Cybercriminals Capitalize Silicon Valley Bank (SVB) Collapse to Launch Cryptocurrency Scams

The Silicon Valley Bank (SVB) collapse on March 10, 2023, has triggered heightened cybersecurity concerns due to the emergence of suspicious domains and phishing schemes.  

SVB has traditionally been a preferred banking partner for many startups worldwide, and its failure is expected to significantly impact this community, leading to financial instability and even potential layoffs.  

Threat Actors (TAs) are taking advantage of this situation and conducting various malicious activities, including cryptocurrency scams target unsuspecting victims. 

SVB collapse and security concerns  

Cyble Research & Intelligence Labs (CRIL) identified and reported several suspicious websites developed by TAs looking to exploit the current situation.  

These sites include svbcollapse[.]com, svbclaim[.]com, svbdebt[.]com, svbclaims[.]net, login-svb[.]com, svbbailout[.]com, svb-usdc[.]com, svb-usdc[.]net, svbi[.]io, banksvb[.]com, and svblogin[.]com. 

In addition to these suspicious domains, CRIL detected several crypto phishing schemes that are taking advantage of the current situation surrounding the collapse of SVB.  

Fraudulent websites such as svb-usdc[.]com and svb-usdc[.]net pose as a legitimate USDC reward program purportedly offered by Silicon Valley Bank. These phishing sites claim to be distributing USDC from the SVB USDC payback program to eligible USDC holders.  
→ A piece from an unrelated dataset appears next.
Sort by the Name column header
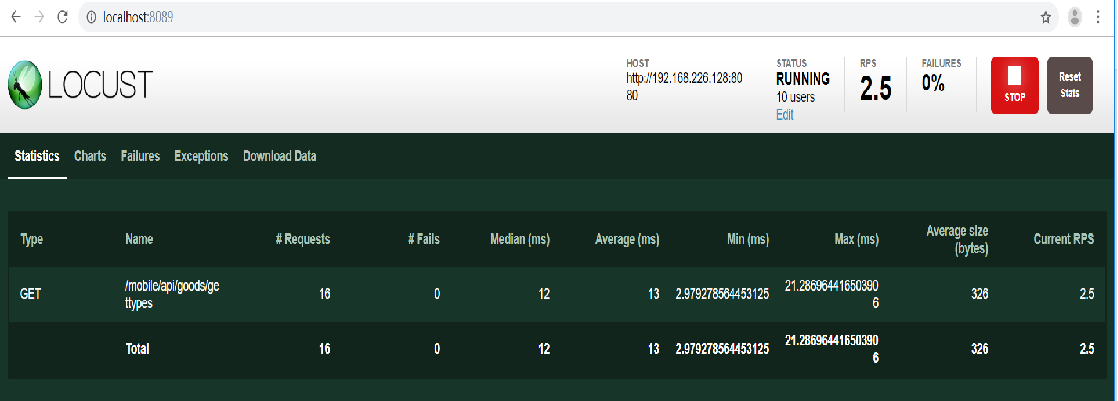Viewport: 1118px width, 401px height. pos(139,240)
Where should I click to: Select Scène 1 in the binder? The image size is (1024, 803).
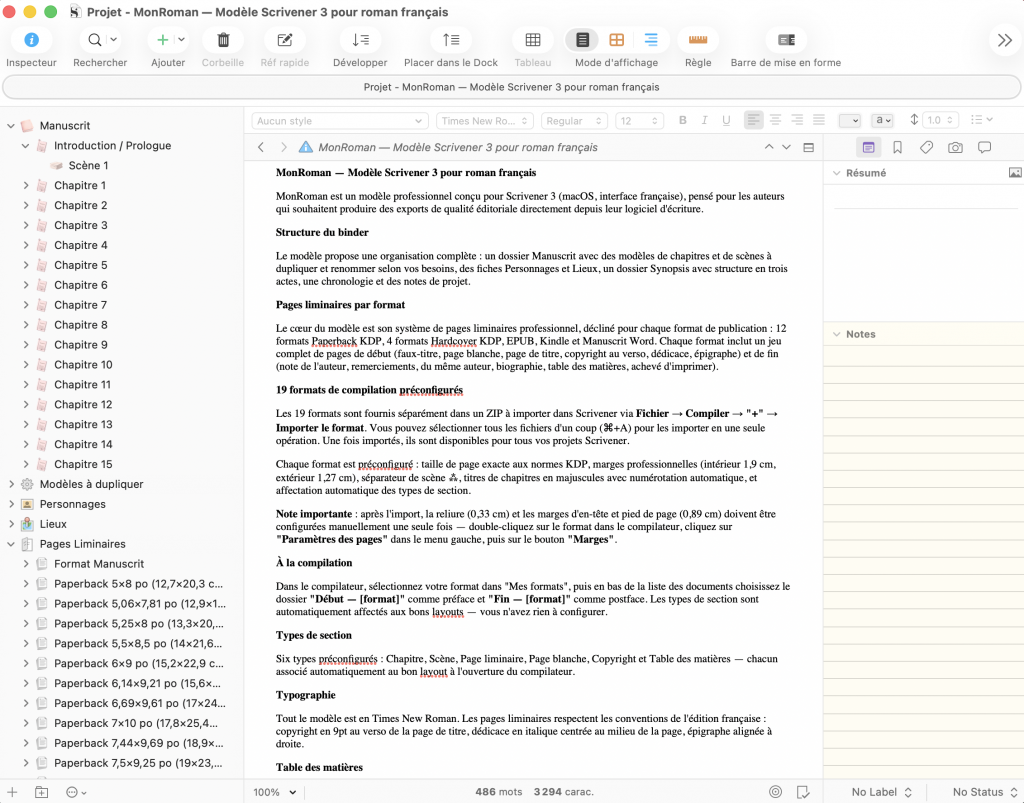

The ultimate goal of these phishing sites is to lure unsuspecting victims into giving away their cryptocurrency by offering them the chance to receive free USDC. However, these sites are designed to steal cryptocurrency from the victim’s account.  

Anyone who receives such messages should exercise caution and verify the legitimacy of the claims before clicking on any links or providing any information. 

Amidst the chaos caused by the SVB collapse, several unscrupulous funding firms have been preying on affected organizations. One of these dubious websites is cash4svb[.]com, which claims to be operated by an anonymous investment group offering cash to those affected by the SVB collapse.

However, this website has raised suspicion among experts, who believe it is a front for scammers seeking personal information from unsuspecting victims. 

The website requests the users to provide personal details such as their name, email, mobile number, and balance amount to process a claim. 

SVB collapse and the aftermath 

During the SVB collapse, certain websites became hotspots for collecting contact information of affected organizations.  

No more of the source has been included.